With an i7-6700K and an SSD, the average overall performance will be around 100MB/sec. In my case, it took 41 seconds to process a 30GB Windows XP Image (containing 4GB of data).

E:\Tools\bulk_extractor -E wordlist -o E:\Results/ E:\Images\Evidence.001

bulk_extractor version: 1.5.2
Input file: E:\Images\Evidence.001
Output directory: E:\Results\
Disk Size: 4127195136
Threads: 8
20:01:58 Offset 67MB (1.63%) Done in 0:00:18 at 20:02:16

20:02:22 Offset 30698MB (99.19%) Done in 0:00:00 at 20:02:22
All data are read; waiting for threads to finish…
Time elapsed waiting for 8 threads to finish:
(timeout in 60 min.)
All Threads Finished!
Producer time spent waiting: 10.0013 sec.
Average consumer time spent waiting: 0.894464 sec.
** bulk_extractor is probably CPU bound. **
** Run on a computer with more cores **
** to get better performance. **
MD5 of Disk Image: 3ed8e2a3c123f44842e3e5e7d7841c50
Phase 2. Shutting down scanners
Phase 3. Uniquifying and recombining wordlist
Phase 3. Creating Histograms
Elapsed time: 41.7673 sec.
Total MB processed: 30953
Overall performance: 98.8139 MBytes/sec (12.3517 MBytes/sec/thread)


When bulk_extractor finishes it will generate 4 files in the result directory.

alerts.txtAny errors/alerts generated during the scan will be stored here.
report.xmlA report stored in XML format containing scan details.
wordlist.txtA list of all words extracted during the scan.
wordlist_split_xxx.txtThe wordlist without duplicates.
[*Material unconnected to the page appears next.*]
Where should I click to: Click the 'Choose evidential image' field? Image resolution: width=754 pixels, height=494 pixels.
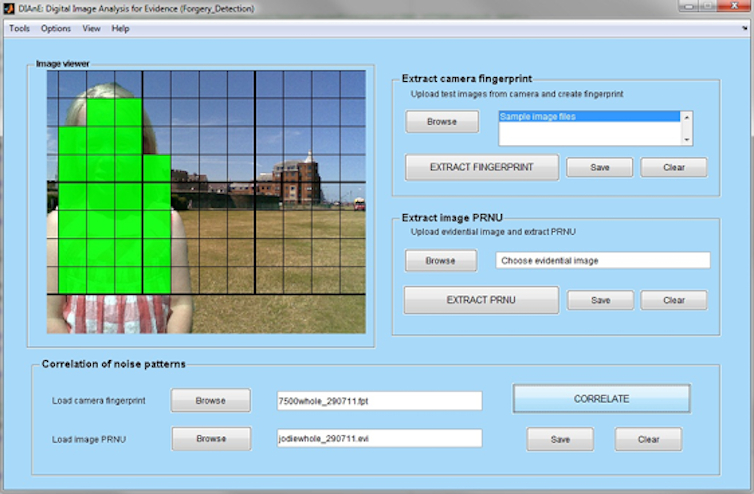pos(602,260)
The wordlist_split_xxx.txt is the list you will want to use when running an attack on an encrypted file/container. It will contain all the “words” that were detected during the scan but without any additional data or duplicates.

When you open the list you will notice that the list will contain a lot of “noise” meaning there are a lot of “words” that don’t make any sense or aren’t even words, to begin with. This is one of the limitations of these tools. There have been attempts to clean these lists up by comparing them to a dictionary and filtering all the gibberish out, but doing this also removes all password that the user might have made up. While generated wordlists might be long and will contain a lot of noise, they remain a great way to break encryption.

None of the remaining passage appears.